## TASK DETAILS
Reproduce every one of the following rows, swapping "link" for "hyperlink" and leaving the rest intact.

+++ SUPPLIED RECORDS +++

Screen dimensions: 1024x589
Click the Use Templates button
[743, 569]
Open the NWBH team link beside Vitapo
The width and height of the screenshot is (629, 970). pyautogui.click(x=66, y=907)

+++

## ANSWER IN FULL
Screen dimensions: 1024x589
Click the Use Templates button
[743, 569]
Open the NWBH team hyperlink beside Vitapo
The width and height of the screenshot is (629, 970). pyautogui.click(x=66, y=907)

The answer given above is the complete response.